Apesar de algumas dificuldades que podemos ter enfrentado durante nossas atividades, como a localização da escola, que era em um local perigoso e o inicio das atividades que a atenção dos alunos nas atividades era pouco ou nada significante, conseguimos trazer, algumas vezes, as crianças para nossa realidade. Esperamos ter alcançado nossos objetivos de propiciar aos alunos uma visão de brincadeira diferente, que estimulasse o desenvolvimento das crianças de uma forma natural, sem que percebessem que estavam transformando algo dentro delas, mesmo que fosse uma diferença mínima em seu cotidiano. Podemos perceber que os alunos estavam mais tranqüilos e relaxados para tratar com os colegas e com as professoras no transcorrer das atividades realizadas na Escola. Conseguimos conquistar a confiança das crianças, tornaram-se mais expansivas e comunicavam de forma mais integral seus desejos e sensações, tendo assim uma melhor compreensão do quão importante é estudar, libertar-se para deixar fluir a imaginação e o brincar de forma consciente e não mera distração de tempo.
Claro que sabemos como é difícil lidar com a realidade que as crianças conhecem e convivem, mas se conseguimos ajudar a melhorar alguns aspectos dessa realidade, porque desistir e não tentar nunca? Faz-se necessário sempre prosseguir no caminho da melhor qualidade de vida destes pequenos que estão começando a aprender a viver e que se tornarão o futuro da nossa sociedade.
Sabemos das dificuldades e inviabilidades que encontramos em trabalhar todos os conteúdos da escola com jogos e brincadeiras, no entanto, também verificamos que há muitas possibilidades de se ampliar essas atividades, mas que não são utilizadas na escola por falta de viabilização dos professores e do cronograma de conteúdos das escolas em geral.
Nesse período, pensamos que, se faz necessário um repensar do desenvolvimento dos projetos políticos pedagógicos das escolas, uma reforma que se utilize melhor o jogo, a brincadeira e o brinquedo, principalmente nas séries iniciais do ensino fundamental.

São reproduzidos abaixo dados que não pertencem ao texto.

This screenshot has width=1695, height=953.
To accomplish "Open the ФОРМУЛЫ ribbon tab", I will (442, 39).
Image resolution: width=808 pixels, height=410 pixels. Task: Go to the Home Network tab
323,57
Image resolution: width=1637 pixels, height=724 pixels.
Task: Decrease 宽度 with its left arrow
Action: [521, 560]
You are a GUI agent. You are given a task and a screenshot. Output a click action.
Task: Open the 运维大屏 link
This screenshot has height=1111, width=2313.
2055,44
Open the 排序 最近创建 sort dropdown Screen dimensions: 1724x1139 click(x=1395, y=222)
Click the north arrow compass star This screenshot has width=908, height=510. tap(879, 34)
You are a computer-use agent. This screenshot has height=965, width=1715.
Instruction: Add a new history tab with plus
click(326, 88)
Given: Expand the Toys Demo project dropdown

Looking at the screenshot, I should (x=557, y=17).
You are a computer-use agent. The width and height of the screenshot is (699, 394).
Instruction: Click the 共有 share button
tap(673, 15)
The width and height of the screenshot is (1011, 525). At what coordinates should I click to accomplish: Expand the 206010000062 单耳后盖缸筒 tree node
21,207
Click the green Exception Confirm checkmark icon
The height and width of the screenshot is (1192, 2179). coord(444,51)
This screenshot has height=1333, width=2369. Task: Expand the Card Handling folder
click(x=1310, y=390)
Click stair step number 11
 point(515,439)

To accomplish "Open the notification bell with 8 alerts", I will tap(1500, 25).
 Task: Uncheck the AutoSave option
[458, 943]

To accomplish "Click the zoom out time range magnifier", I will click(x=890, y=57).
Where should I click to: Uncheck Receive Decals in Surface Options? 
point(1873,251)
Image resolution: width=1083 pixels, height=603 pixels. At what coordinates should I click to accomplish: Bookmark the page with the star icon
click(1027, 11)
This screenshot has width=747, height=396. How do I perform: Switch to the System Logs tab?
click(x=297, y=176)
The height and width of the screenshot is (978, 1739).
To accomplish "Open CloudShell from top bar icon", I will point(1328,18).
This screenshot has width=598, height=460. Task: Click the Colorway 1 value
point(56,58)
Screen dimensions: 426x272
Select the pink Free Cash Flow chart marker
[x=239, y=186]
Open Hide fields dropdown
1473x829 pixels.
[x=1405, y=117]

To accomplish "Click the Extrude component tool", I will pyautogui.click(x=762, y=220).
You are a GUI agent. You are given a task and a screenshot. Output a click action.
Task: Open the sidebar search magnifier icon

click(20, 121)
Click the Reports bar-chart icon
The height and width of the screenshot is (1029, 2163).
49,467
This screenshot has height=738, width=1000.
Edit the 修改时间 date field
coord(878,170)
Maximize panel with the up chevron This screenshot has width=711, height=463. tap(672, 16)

Uma mudança que ocorra de uma forma próxima ao professor, em que ele se torne parte que modificará o todo.
Esperamos que este trabalho possa contribuir para darmos mais um passo em busca de uma escola e de uma infância mais prazerosa, rica de significados e sentidos, que se torne de fato, eficiente no desenvolvimento infantil.

Referências Bibliográficas

ANTUNES, H. S. (orgs.). Trajetória Docente: O encontro da teoria com a prática. Santa Maria, CE, Departamento de Metodologia de Ensino. 2005.
ARISTÓTELES. A política. Tradução de Torrieri Guimarães. Rio de Janeiro: MEC, 1966.
VOLPATO, Gildo. Jogo, Brincadeira e Brinquedo: Usos e Significados no Contexto Escolar e Familiar. Florianópolis: Cidade Futura, 2002.
MDT / Universidade Federal de Santa Maria - 6° ed. – Santa Maria: Ed. Da UFSM, 2005.
WESTON, D. C.;WESTON, M. S. Aprender Brincando: Atividades divertidas paras construir o caráter, a consciência e a inteligência emocional das crianças. São Paulo: Paulinas, 2000.
 BLIN, Jean-François. Classes Difíceis: Ferramentas para prevenir e administrar os problemas escolares. Porto Alegre: Artmed, 2005.